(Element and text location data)
— Begin —
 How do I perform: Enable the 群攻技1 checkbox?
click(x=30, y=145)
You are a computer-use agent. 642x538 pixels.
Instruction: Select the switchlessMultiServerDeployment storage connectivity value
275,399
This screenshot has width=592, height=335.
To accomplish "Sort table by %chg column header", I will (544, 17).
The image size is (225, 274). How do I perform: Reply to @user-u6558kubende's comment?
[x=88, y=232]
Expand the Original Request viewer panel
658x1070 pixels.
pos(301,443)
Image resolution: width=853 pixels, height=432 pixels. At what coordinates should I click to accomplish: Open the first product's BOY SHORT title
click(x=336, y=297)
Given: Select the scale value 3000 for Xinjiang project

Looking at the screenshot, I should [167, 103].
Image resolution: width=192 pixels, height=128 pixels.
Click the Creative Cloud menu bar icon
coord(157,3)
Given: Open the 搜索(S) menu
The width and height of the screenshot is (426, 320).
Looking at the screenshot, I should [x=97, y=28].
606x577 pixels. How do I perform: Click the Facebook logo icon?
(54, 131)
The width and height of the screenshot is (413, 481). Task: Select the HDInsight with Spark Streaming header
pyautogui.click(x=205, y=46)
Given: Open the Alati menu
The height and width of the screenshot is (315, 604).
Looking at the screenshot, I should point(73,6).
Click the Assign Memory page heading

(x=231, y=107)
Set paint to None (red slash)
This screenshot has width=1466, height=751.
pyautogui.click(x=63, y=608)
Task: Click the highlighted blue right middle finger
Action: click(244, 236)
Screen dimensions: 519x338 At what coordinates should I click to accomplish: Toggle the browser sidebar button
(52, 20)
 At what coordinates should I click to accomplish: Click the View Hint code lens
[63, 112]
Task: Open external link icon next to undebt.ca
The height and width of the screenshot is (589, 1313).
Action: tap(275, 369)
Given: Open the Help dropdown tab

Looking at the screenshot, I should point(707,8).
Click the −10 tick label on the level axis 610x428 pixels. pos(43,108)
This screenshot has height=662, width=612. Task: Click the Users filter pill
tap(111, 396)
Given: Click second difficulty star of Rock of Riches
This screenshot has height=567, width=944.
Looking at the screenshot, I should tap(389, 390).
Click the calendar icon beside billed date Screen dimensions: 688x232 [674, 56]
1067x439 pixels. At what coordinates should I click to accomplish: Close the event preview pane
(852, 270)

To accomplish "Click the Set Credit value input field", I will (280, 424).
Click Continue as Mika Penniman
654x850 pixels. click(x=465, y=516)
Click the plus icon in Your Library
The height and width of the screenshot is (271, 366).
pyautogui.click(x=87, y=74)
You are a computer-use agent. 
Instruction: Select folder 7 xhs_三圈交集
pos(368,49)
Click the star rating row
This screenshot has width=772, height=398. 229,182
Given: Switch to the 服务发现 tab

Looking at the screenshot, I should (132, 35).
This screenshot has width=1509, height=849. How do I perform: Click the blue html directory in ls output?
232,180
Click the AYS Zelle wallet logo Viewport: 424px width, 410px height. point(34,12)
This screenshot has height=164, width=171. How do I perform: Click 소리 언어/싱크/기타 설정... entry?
— End —
SHORT TASK
Reproduce all of the material above line for line, with no changes.

CORRECT RESULT
 How do I perform: Enable the 群攻技1 checkbox?
click(x=30, y=145)
You are a computer-use agent. 642x538 pixels.
Instruction: Select the switchlessMultiServerDeployment storage connectivity value
275,399
This screenshot has width=592, height=335.
To accomplish "Sort table by %chg column header", I will (544, 17).
The image size is (225, 274). How do I perform: Reply to @user-u6558kubende's comment?
[x=88, y=232]
Expand the Original Request viewer panel
658x1070 pixels.
pos(301,443)
Image resolution: width=853 pixels, height=432 pixels. At what coordinates should I click to accomplish: Open the first product's BOY SHORT title
click(x=336, y=297)
Given: Select the scale value 3000 for Xinjiang project

Looking at the screenshot, I should [167, 103].
Image resolution: width=192 pixels, height=128 pixels.
Click the Creative Cloud menu bar icon
coord(157,3)
Given: Open the 搜索(S) menu
The width and height of the screenshot is (426, 320).
Looking at the screenshot, I should [x=97, y=28].
606x577 pixels. How do I perform: Click the Facebook logo icon?
(54, 131)
The width and height of the screenshot is (413, 481). Task: Select the HDInsight with Spark Streaming header
pyautogui.click(x=205, y=46)
Given: Open the Alati menu
The height and width of the screenshot is (315, 604).
Looking at the screenshot, I should point(73,6).
Click the Assign Memory page heading

(x=231, y=107)
Set paint to None (red slash)
This screenshot has width=1466, height=751.
pyautogui.click(x=63, y=608)
Task: Click the highlighted blue right middle finger
Action: click(244, 236)
Screen dimensions: 519x338 At what coordinates should I click to accomplish: Toggle the browser sidebar button
(52, 20)
 At what coordinates should I click to accomplish: Click the View Hint code lens
[63, 112]
Task: Open external link icon next to undebt.ca
The height and width of the screenshot is (589, 1313).
Action: tap(275, 369)
Given: Open the Help dropdown tab

Looking at the screenshot, I should point(707,8).
Click the −10 tick label on the level axis 610x428 pixels. pos(43,108)
This screenshot has height=662, width=612. Task: Click the Users filter pill
tap(111, 396)
Given: Click second difficulty star of Rock of Riches
This screenshot has height=567, width=944.
Looking at the screenshot, I should tap(389, 390).
Click the calendar icon beside billed date Screen dimensions: 688x232 [674, 56]
1067x439 pixels. At what coordinates should I click to accomplish: Close the event preview pane
(852, 270)

To accomplish "Click the Set Credit value input field", I will (280, 424).
Click Continue as Mika Penniman
654x850 pixels. click(x=465, y=516)
Click the plus icon in Your Library
The height and width of the screenshot is (271, 366).
pyautogui.click(x=87, y=74)
You are a computer-use agent. 
Instruction: Select folder 7 xhs_三圈交集
pos(368,49)
Click the star rating row
This screenshot has width=772, height=398. 229,182
Given: Switch to the 服务发现 tab

Looking at the screenshot, I should (132, 35).
This screenshot has width=1509, height=849. How do I perform: Click the blue html directory in ls output?
232,180
Click the AYS Zelle wallet logo Viewport: 424px width, 410px height. point(34,12)
This screenshot has height=164, width=171. How do I perform: Click 소리 언어/싱크/기타 설정... entry?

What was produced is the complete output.